縦型ショート動画で老若男女問わず、爆発的な人気を博す「こねこフィルム」。その独自の制作スタイルは、従来の映像制作の常識を覆す「台本なし」の即興とディスカッションを核としている。役者の才能を最大限に引き出す彼らの制作哲学と、バズを生む秘密について、本書からその極意を紹介する。
※本稿は『共感と裏切りで心を掴む こねこ流「縦型ショートフィルム」の極意』から一部抜粋・編集した。
バズったきっかけは「台本なし」の即興劇
「こねこフィルム」は、映画制作の経験を活かし、シチュエーションを設定した上で、役者とスタッフ全員で現場でディスカッションし、共に作り上げていく制作スタイルをとっている。そこに演技力のある役者の芝居がのれば、最高の作品に仕上がる。
活動開始当初、動画は週2本程度の配信を想定し、初回配信までに約6本分の作品を事前に撮り溜めていた。最初の撮影では、しっかり台本を固め、綿密なカット割りを設定するという作り込んだ手法を用いていたが、皮肉にも、2本目に公開され Tik Tokで200万回再生を超える大きな反響を呼んだ『奪う男』は、撮影の合間の30分ほどの空き時間で、梅田誠弘氏と半田周平氏と「台本なしで即興的に試みたもの」だった。この作品は現場でも盛り上がり、制作者自身も心から楽しめたという。
この成功により、三野龍一監督は「台本をガチガチに決め込むのではなく、シチュエーションだけを設定し、あとは役者の芝居に委ねるという撮り方」を核とすることを決意した。この手法は、これまでの映画制作で培ってきた手法そのものであった。
監督は「脚本は鎖のようなもの」と語る理由
三野龍一監督は、「監督とは呼ばないでほしい」とメンバーに伝え、立場や上下関係を排除した環境づくりを最も重要視している。これは、現場で役者が違和感を抱きながらも「完成させなければならない」という常識や場の空気でそのまま進行してしまう状況が、クリエイティブにとって良くないと考えているからだ。

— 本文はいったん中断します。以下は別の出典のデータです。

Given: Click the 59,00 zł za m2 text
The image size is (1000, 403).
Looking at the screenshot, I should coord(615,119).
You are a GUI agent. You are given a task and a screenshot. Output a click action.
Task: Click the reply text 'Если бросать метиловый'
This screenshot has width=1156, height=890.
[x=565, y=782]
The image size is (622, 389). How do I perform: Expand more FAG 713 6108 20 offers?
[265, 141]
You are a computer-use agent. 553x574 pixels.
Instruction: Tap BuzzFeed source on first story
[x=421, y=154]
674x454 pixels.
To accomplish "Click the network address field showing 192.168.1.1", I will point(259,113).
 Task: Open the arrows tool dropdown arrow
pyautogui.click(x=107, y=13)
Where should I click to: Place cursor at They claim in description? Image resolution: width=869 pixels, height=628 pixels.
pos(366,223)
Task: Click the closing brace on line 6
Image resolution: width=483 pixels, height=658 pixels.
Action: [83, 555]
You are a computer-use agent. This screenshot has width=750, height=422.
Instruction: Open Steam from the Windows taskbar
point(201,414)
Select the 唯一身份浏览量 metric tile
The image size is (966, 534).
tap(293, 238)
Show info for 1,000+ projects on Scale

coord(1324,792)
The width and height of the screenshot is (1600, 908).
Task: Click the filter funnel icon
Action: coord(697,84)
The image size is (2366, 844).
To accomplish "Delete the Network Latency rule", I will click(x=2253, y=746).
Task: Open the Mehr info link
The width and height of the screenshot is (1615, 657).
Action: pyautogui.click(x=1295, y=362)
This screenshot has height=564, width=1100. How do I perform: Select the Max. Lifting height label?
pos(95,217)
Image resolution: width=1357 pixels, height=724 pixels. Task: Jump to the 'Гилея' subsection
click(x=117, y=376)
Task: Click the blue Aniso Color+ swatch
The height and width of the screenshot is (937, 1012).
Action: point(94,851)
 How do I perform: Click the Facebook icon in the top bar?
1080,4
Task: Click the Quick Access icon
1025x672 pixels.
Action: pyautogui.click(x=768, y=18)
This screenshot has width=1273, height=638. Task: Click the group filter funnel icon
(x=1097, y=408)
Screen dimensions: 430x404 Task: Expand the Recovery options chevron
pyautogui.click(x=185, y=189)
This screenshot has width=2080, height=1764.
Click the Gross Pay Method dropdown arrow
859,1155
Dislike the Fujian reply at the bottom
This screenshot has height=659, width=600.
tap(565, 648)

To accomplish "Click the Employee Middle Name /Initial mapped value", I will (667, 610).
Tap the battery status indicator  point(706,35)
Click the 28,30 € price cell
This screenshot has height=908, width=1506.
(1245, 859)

監督は、「脚本は鎖のようなもの」であり、制限があると表現している。役者が「この感情にならないと、このセリフは言えない」という状況が生まれた場合、脚本を直すべきであるという考えのもと、「こねこフィルム」では、脚本すらなくし、セリフをほぼディスカッションで決定する手法をとるようになった。脚本に頼らず、設定の中で役者たちが感じ取ったものをそのまま撮るという、ドキュメンタリーに近い方法が「こねこフィルム」のスタイルである。
役者の才能を一つの側面に「固定しない」哲学
三野龍一監督は、「こねこフィルム」の現場で自身を「監督と呼ばないでほしい」と伝えている理由の一つに、皆がそれぞれの立場や役割に縛られてほしくないという考えがあるとしている。監督の立場でありながらプロデューサーの役割も兼任するなど、マルチに活躍する人が多い現代において、俳優の仕事も芝居をすることだけではないと考えているからだ。
俳優の本来の仕事は芝居をすることだが、それはその人の一面でしかなく、もっと面白い側面や才能が隠れているかもしれない。それを、一つの側面に固定してしまうのは、あまりにもったいないと述べている。役者であっても、面白い発想や企画力、あるいは「こねこフィルム」の進むべき方向性についての素晴らしいアイデアを持っている可能性は無限大であり、そういった提案に対し、決して否定はしたくないという哲学がある。
実際にメンバーは多くのアイデアを出しており、常に作品の企画アイデアはストックされている状態だ。従来の映画やドラマの撮影では、役者が脚本に異議を唱えるには勇気が必要だと感じられてきたが、「こねこフィルム」ではそれをなくしたい。「この感情は自然か」「脚本を直したほうが良いか」といったことを俳優の方々に聞く作り方を実践してきた経験から、この現場では、役者の魅力が最も際立つのは、脚本という「鎖がない状態」であると考えているのだ。
著者
こねこフィルム
映画やドラマの現場で経験を積んだ精鋭クリエイターたちが結集し、新たな価値を生み出すプロフェッショナル集団です。2023年6月よりTikTokを中心としたSNSで毎週作品を公開し、わずか1年で総フォロワー数100万人を突破。現在ではさらに拡大し、SNS総フォロワー数は500万人超、累計再生回数25億回超を記録している。(※2025年11月3日時点)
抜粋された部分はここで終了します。